Advertising Gets the Message

The new Subaru commercial was aired on TV. It showed a mother and daughter releasing (abandoning) a domestic rabbit into the woods in an act of supposed kindness. Anyone familiar with HRS knows the fallacy in this concept. For 14 years we have been rescuing rabbits who were abandoned into parks, school yards, residential neighborhoods, country roads, city streets, and (if they’re lucky) into humane societies.

It came as a jolt to see abandonment being glamorized on national TV. Our 14 years of effort were threatened.How could our educational message compete against such a media blitz? The answer was in Subaru’s own press release, describing their customers as smart, independent individuals “fully engaged in life and confident in their convictions.” This is the description of most rabbit people.

Not only are we confident in our convictions, but our HRS educators are of diverse talents, and we are connected around the world through the Internet.
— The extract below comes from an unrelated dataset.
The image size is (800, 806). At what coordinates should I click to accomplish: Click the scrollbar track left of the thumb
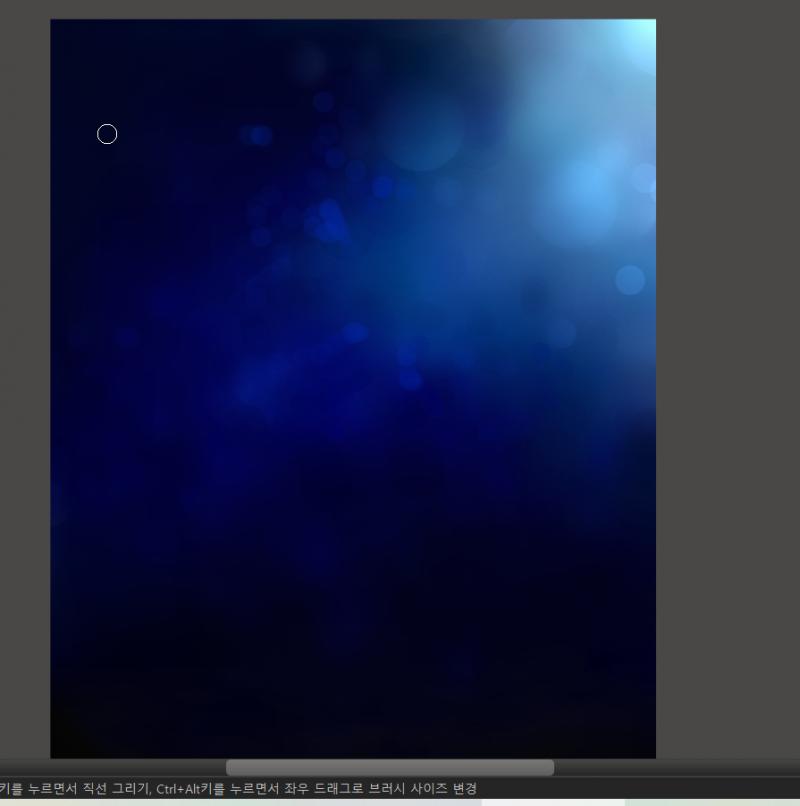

Our New York chapter manager, Mary Cotter, contacted Subaru headquarters, then worked all night on a PRNewswire release for HRS. Contact information was posted on our Web site, and rabbit people everywhere began to educate the advertisers with e-mail, faxes and phone calls.

On June 10, Subaru let HRS know that it would pull the ad and make an announcement in Ad Age magazine. This got the attention of many newspapers around the U.S. and Canada . HRS Executive Director, Margo DeMello, asked all of HRS to thank Subaru for their “quick and compassionate response to our concerns.”

It appears, “they got it,” and ironically, many of our rescuers own Subarus and use them to haul bunnies.